Multi-patterned Kuba cloth
Kuba textiles are "woven from the fib of the Raphia Vinifera Palm. Production of these textiles is a multiple stage process which involves the participation of children, men and women of the same clan. The process includes gathering and preparing the raffia fibers for weaving and embroidery, weaving the basic cloth unit, dyeing the embroidery fibers, and embellishing the woven cloth with embroidery, applique, patchwork and dye." The cloths are made in a variety of rectangles and squares that can be combined to make skirts and coverings, household uses of various types. As people's body shapes change (e.g. pregnancy) or sections of a large item wear out, recycling takes place as new sections are added.

A Gee's Bend Quilt
The women of Gee's Bend have been making quilts for generations. By definition, a quilt is made from recycled fabric and clothing items. Quilts are also an excellent medium for telling a family's story. These women have had their quilts exhibited all across the country, from major art museums to galleries in Seattle.
Listen to a story about these amazing artists on NPR, here.
Notice the relationships between the quilt on the pillow below.
Kuba cloth pillow
To see more images of Kuba cloth and to explore the similarities in design and patterns, click on this link. The Textile Museum in Washington, DC had a major exhibit of Kuba Textiles and Weaving. The book produced for the exhibit can be found on their website or through an Amazon banner at BlackPast.org (a portion of the sale will benefit BlackPast.org). The book is magnificent!

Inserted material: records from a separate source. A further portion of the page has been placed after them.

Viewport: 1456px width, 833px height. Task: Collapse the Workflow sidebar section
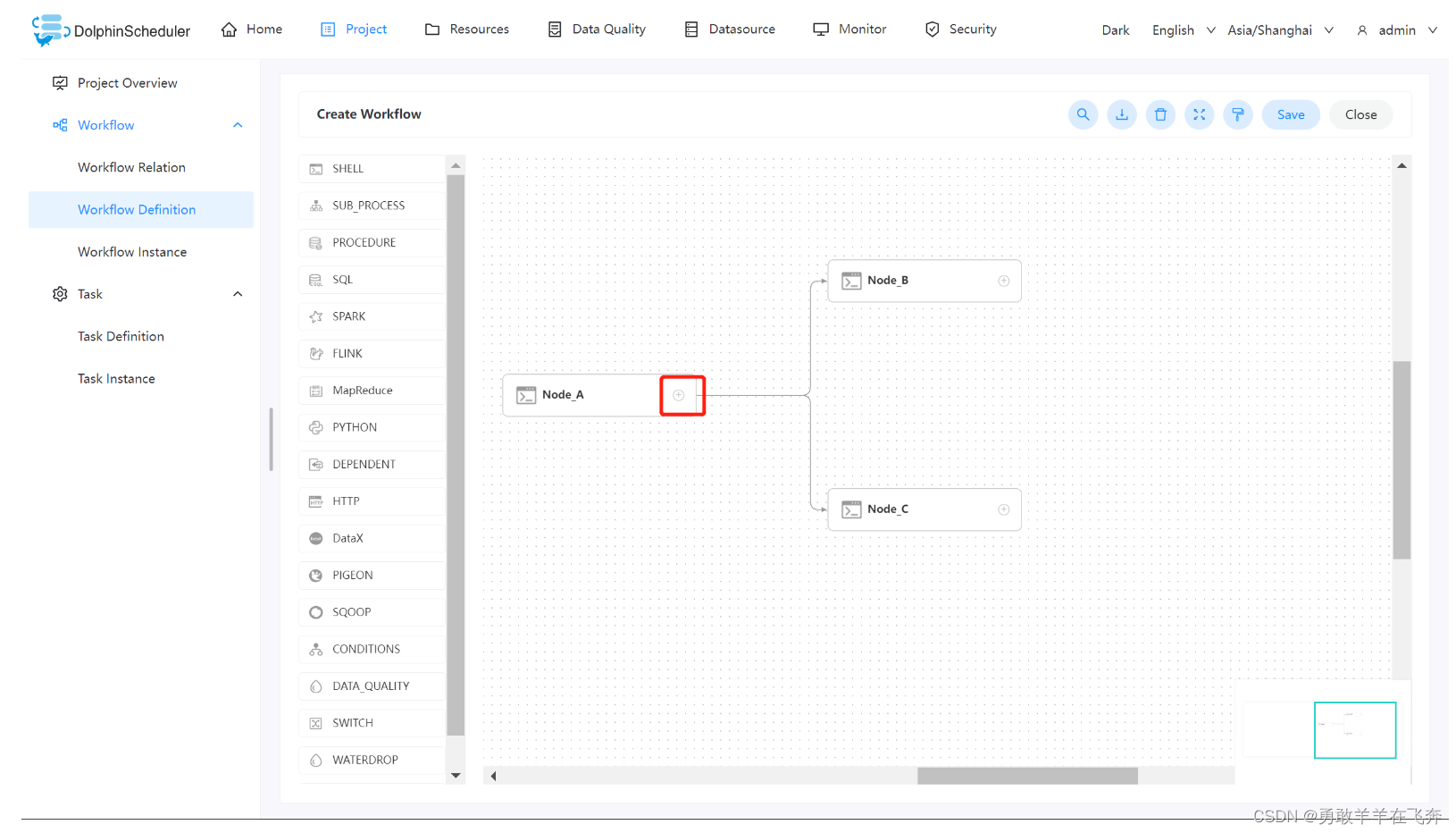(x=238, y=125)
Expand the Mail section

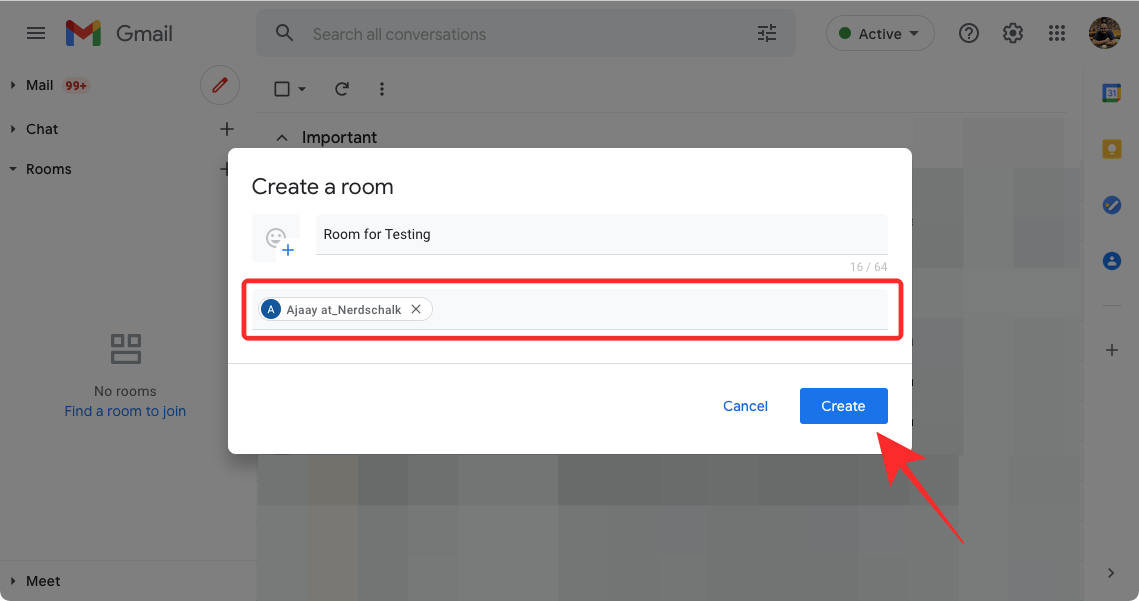point(13,85)
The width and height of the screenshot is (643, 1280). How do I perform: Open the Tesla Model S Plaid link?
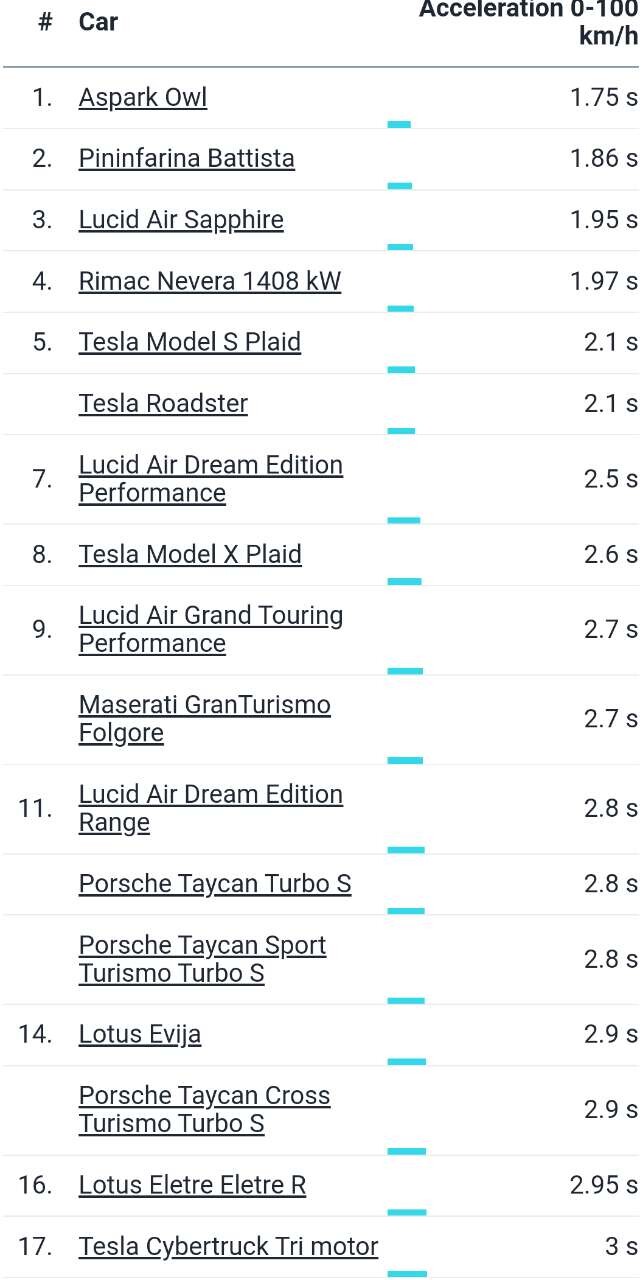[190, 342]
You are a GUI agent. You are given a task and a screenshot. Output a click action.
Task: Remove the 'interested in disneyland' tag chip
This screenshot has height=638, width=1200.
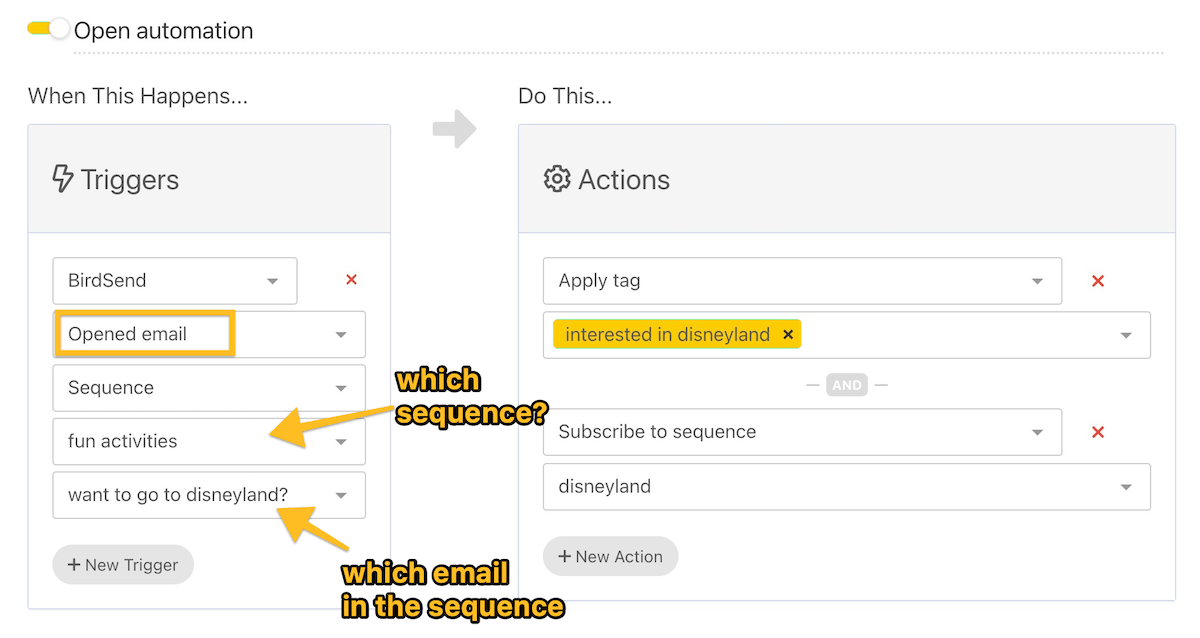pos(789,334)
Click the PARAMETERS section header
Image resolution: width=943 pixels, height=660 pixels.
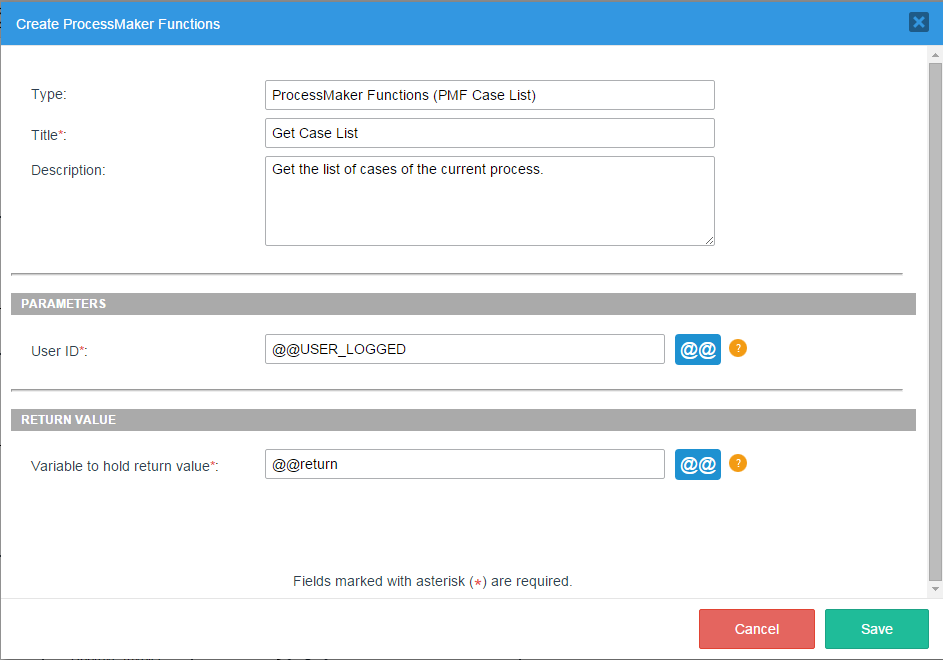pos(463,304)
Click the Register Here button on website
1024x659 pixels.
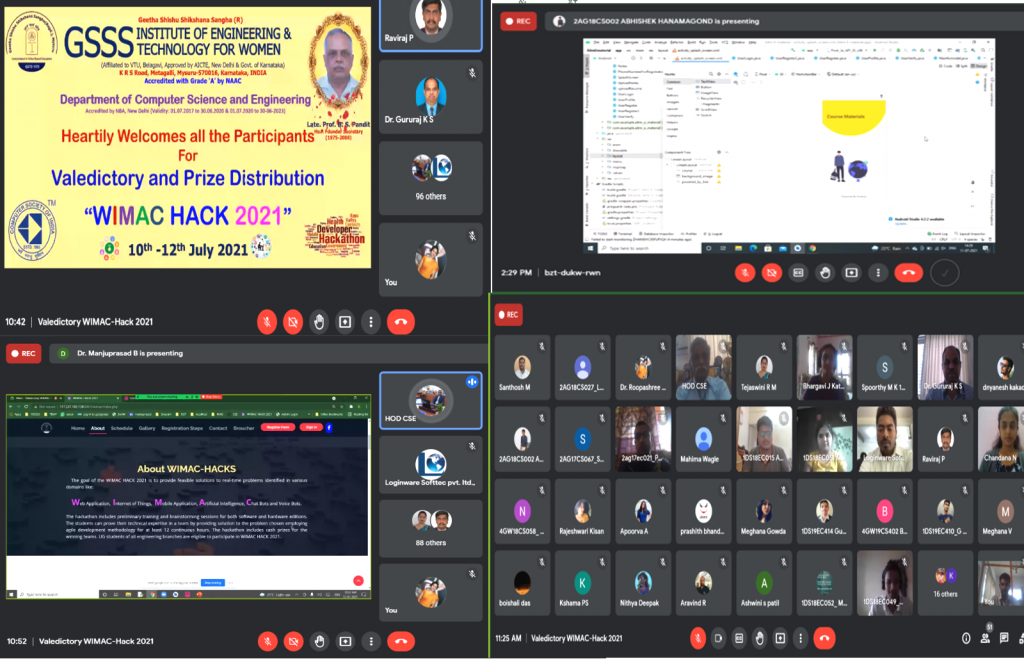coord(277,427)
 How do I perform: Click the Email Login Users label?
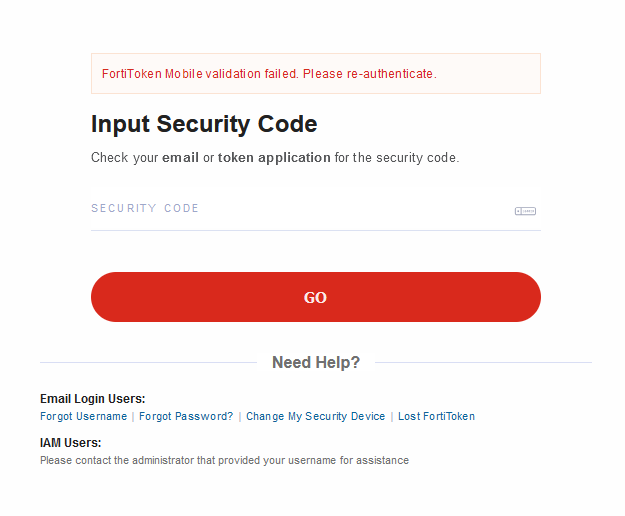[x=92, y=399]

"Earth Skin" 2007 El Anatsui
This brings us to the artist El Anatsui, currently exhibiting at the Brooklyn Museum. He "converts found materials into a new type of media that lies between sculpture and painting, combining aesthetic traditions from his birth country, Ghana; his home in Nsukka, Nigeria; and the global history of abstraction." The New York Times art critics Holland Cotter and Karen Rosenberg both reviewed his show. The photographs at each of the above three links will take your breathe away!

Fabric from Ghana
Looking back and forth from each one of these photographs, it is impossible not to see a link, a lineage through time, geography,culture, and aesthetics. The patterns, colors, stories, possess a commonality but have been created in unique circumstance very far from each other, with different intended uses.  What will the next generation of artists take from what they have seen and learned? How will they recycle materials into objects of beauty? Objects of utility?